Barış süreçlerinin güçlü ve sürdürülebilir olması için öncelikle bazı yapısal dönüşümlerin gerçekleştirilmesi gerekir. Bu yapısal unsurlar şunlardır:

  • Sorunun varlığının kabul edilmesi: her barış süreci, tarafların ortada bir sorun olduğunu kabul etmesiyle başlar. Sorunu reddeden ya da sadece güvenlik tehdidi olarak tanımlayan yaklaşımlar, çözüm yollarını baştan kapatır.
  • Sorunun kapsamını tanımı: sorunun varlığını kabul ettikten sonra sıra onu tanımlamaya gelir. Tanımı doğru yapmak, teşhisi doğru koymanın anahtarıdır. Çatışmayı doğru tanımlamak çözümün yarısıdır. Çatışmanın yalnızca siyasi ya da güvenlik boyutuna odaklanmak yetersizdir. Tarihsel kök nedenler, kimlik talepleri, sosyal adaletsizlikler, ekonomik, sosyal ve kültürel nedenler gibi unsurlar çok boyutlu biçimde analiz edilmelidir. Bir sorun ne kadar kapsamlı tanımlanırsa o kadar sağlıklı ve doğru bir teşhis konma imkanı sağlar.
  • Barışçıl çözüm iradesi: şiddetin ve güvenlik merkezli baskının ötesine geçilerek diyalog, müzakere ve uzlaşmaya dayalı bir çözüm anlayışı benimsenmelidir.
  • Çatışma dilinin terk edilmesi: Medya, siyasetçiler ve kurumlar tarafından kullanılan dil, barışı olanaklı kılacak biçimde ötekileştirici ve suçlayıcı söylemlerden uzaklaştırılmalıdır. Daha kapsayıcı, yapıcı, olumlu ve inşa edici bir dil geliştirilmelidir.
  • Güçlü diyalog ve iletişim mekanizmasının kurulması: taraflar arasında güven inşa edilecek kurumsal, sivil ve siyasal iletişim kanalları açık ve işlevsel hale getirilmelidir.
  • Üçüncü tarafların rolü: sürecin adil, dengeli ve sürdürülebilir olması için güvenilir ve tarafsız bir üçüncü tarafın gözlemci ya da kolaylaştırıcı olarak sürece dâhil edilmesi hayatidir.
  • Geçmişle yüzleşme mekanizmaları: Hakikatleri araştırma komisyonları, arşivlerin açılması, mağdurlara yönelik özür mekanizmaları gibi yüzleşme araçları kullanılarak toplumsal hafıza ile hesaplaşılmalı. Mağdurlar gözardı edilerek yeni bir sayfa açmak mümkün değil.
  • Anayasal ve yapısal reformla: merkeziyetçi yapıların esnetilmesi, yerel yönetimlerin güçlendirilmesi, kültürel ve dilsel hakların anayasal güvenceye alınması gibi dönüşümler gereklidir.
  • Toplumsal entegrasyon faaliyetleri: Farklı kimliklerin tanınması, ortak yurttaşlık bilincinin güçlendirilmesi ve toplumsal kapsayıcılığın artırılması, barışı kalıcı hale getirir. Bu kapsamda insan hakları eğitimi, barış eğitimi, demokrasi eğitimi, siyasi bilinç eğitimi gibi eğitimlerin temel eğitim müfredatına entegre edilmesi önemli bir husustur.

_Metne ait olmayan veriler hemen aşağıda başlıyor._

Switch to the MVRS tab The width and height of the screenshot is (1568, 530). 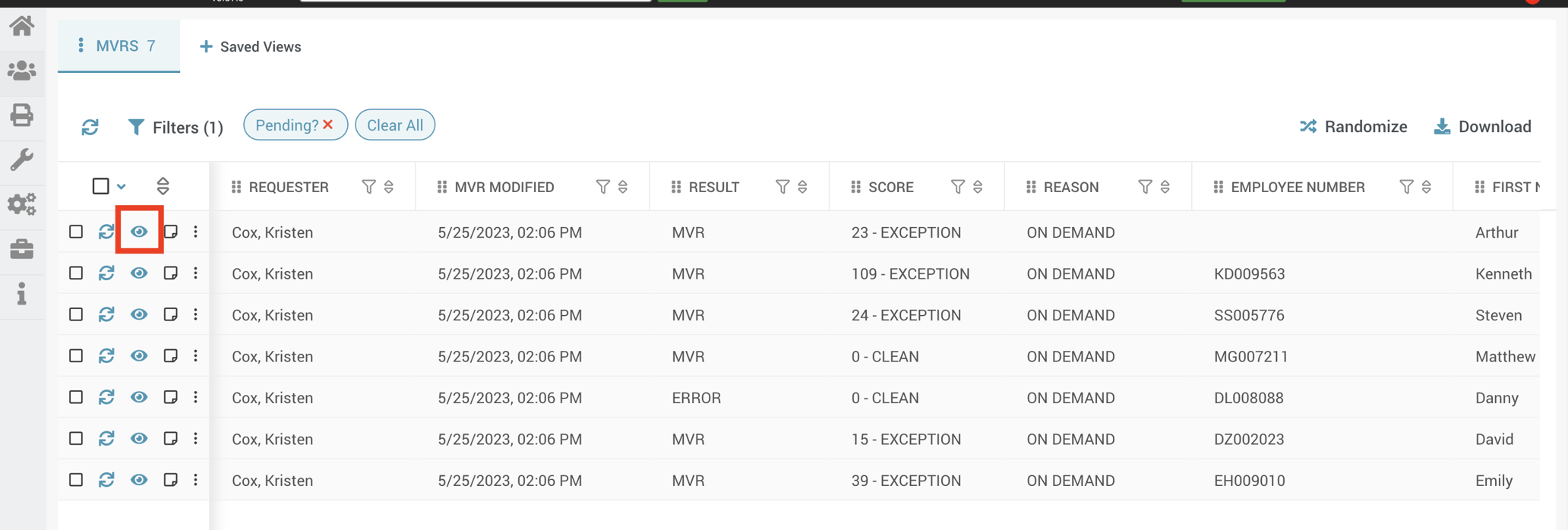click(x=119, y=46)
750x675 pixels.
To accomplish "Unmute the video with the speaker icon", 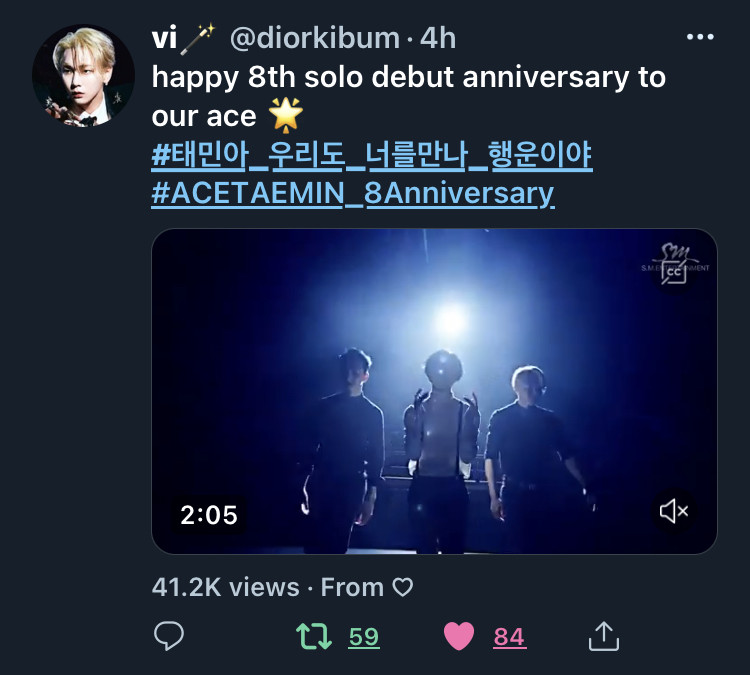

Barış İçin Gerekli Olan Konjonktürel Adımlar

Barış süreci yalnız yapısal reformlarla değil, aynı zamanda zamanın ruhuna ve siyasi dengelere uygun olarak geliştirilen konjonktürel stratejilere de ihtiyaç duyar. Katılımcılık, şeffaflık, sistemik gelişmelere karşı önlemler ve yeni ağır koşullardan kaçınma gibi hususlar önemli noktaları teşkil etmektedir.

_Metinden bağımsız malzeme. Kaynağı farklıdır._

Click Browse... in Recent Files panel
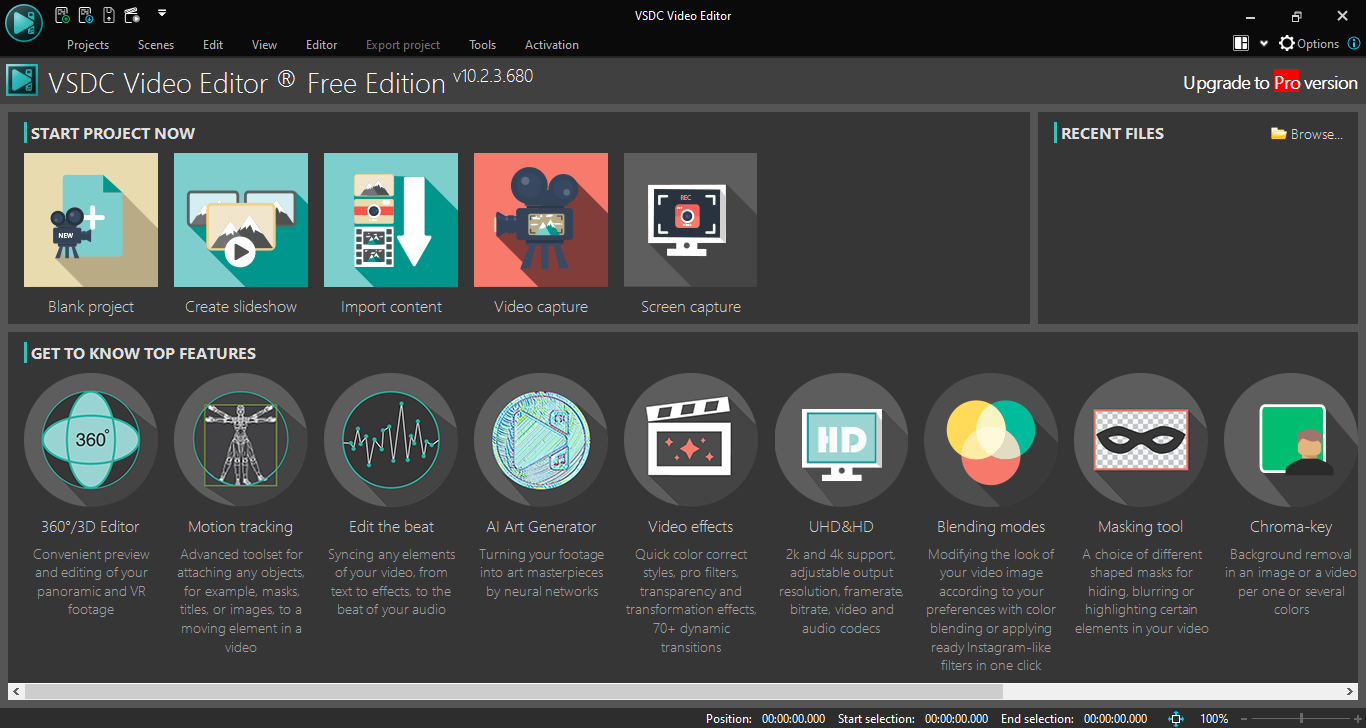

  • Katılımcılığın artırılması: Başlangıçta sınırlı sayıda aktörle yürütülen müzakereler zamanla genişletilmeli, tüm toplumsal gruplar, yerel aktörler, kadın örgütleri, gençlik hareketleri ve mağdur topluluklar sürece dahil edilmelidir.
  • Şeffaflık: İlk dönemlerde gizli yürütülen süreç zamanı geldiğinde şeffaflaşmalı. Bir noktadan sonra kapalı kapılar ardında yürütülen süreçler, kamuoyu desteğini zayıflatır. Süreçte alınan kararlar ve atılacak adımlar toplumla paylaşılmalı ve her noktası açıklanmalıdır.
  • Sistemik Gelişmelere Karşı Esneklik: bölgesel krizler, küresel baskılar ya da diplomatik dalgalanmaya karşı dirençli ve uyarlanabilir bir süreç tasarımı gereklidir.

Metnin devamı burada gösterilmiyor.